The first wave of smart beta ETFs have been in the classic single strategies such as value, momentum, size, quality and low volatility as well as high dividend strategies which are often classified as a strategic ETF. They now account for 39% of total strategic-beta ETP due to the confluence of ultra-low interest rate environment and a growing base of yield-hungry investors.
“Although dividends are not typical smart beta products, the definition has widened to include other non-market cap strategies,” says Martin Weithofer, head of smart beta at Deutsche Asset Management. “Dividend indexes also have almost 10-year track records, but they do not always deliver the intended risk-return characteristics.”

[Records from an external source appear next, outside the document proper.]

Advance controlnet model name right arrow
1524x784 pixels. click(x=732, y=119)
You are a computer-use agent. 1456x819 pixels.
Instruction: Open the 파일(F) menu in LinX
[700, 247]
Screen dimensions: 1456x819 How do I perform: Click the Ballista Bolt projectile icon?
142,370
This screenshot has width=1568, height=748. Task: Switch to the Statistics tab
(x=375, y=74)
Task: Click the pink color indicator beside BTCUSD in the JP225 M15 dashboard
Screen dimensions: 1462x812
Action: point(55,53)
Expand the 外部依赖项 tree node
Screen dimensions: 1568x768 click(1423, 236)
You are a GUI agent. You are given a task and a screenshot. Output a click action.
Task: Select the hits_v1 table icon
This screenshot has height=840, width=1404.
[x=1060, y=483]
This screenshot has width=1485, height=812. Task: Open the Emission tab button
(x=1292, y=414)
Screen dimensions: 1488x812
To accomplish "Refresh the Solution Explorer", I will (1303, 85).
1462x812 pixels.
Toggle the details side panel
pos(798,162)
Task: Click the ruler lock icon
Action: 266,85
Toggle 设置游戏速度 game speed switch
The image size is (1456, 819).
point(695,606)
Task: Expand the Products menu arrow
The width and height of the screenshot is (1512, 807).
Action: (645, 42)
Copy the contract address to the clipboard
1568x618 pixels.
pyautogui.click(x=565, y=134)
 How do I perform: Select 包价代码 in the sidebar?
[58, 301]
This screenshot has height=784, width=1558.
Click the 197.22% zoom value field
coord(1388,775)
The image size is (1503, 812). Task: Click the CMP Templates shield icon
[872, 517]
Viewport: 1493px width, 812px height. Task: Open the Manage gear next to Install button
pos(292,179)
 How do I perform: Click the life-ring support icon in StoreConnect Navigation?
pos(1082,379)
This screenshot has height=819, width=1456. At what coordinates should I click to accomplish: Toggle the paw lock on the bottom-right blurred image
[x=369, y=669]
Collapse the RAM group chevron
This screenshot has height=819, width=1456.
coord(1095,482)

Dividend strategies like many outperform the broader market over time, but there are concerns that these strategies may have become overvalued in today’s low-yield environment. The best performing factor has been value which although it shows some susceptibility to illiquidity, it along with the other styles, produced positive sharpe ratios regardless of the macro-economics over the long term, according research by AQR Capital.
While single factor ETFs are still fashionable, there is a move to multi-factor smart beta ranges to smooth out the returns. The first batch followed an equal weighting style but research from Morningstar shows that portfolio construction has moved to a ‘core-satellite’ framework, where one of the factors acts as the core building block and the rest – whether just one or a combination of several – address the potential downsides of its cyclical nature.
The best example is quality-dividend indices which favours the more profitable and less indebted, companies because they are likely to generate a less volatile income stream over the long term.
Low volatility is also popular as a core building block complemented by quality, value and/or momentum.
CHANGING TIMES
“The investor base is growing in sophistication and looking for more outcome oriented strategies to enhance performance and reduce risks,” says Sperandeo. “Multi-factor smart beta products are the second largest category after dividends in terms of ETF inflows this year globally and we see this trend continuing to grow as investors look to combine factors to achieve more targeted outcomes.”
Weithofer adds that “we are seeing the first signs of the industry reshaping its offering and trying to distinguish itself from other wealth management channels,” says.
“There are opportunities in multi factor ETFs and the industry has been analysing the best ways to combine and implement the factors.”The fee structures are also changing despite these products being more complicated than their commoditised plain vanilla counterparts. Goldman Sachs Asset Management fired the first salvo in September with its plans for its new equally weighted large cap equity ETF with a 9bps management fee. This is well below, for example, the similar Guggenheim S&P 500 Equal Weight ETF, which goes for 0.2%.
According to Stephen Tu, vice president, senior analyst at Moody’s, smart beta products will continue to attract assets at a fast pace, but the vast majority may not be able to command a meaningful premium over vanilla index products.
To date, most smart beta products have been priced between 24bps and 39bps, which is about half of the price of the traditional actively managed equity mutual fund of 63bps. In Europe, Deloitte said that the average expense ratio for ETF strategies is 31bps with the cheapest products tracking fixed income coming in at 26bps. There are also several ETFs though with a total expense ratio of less than 10bps.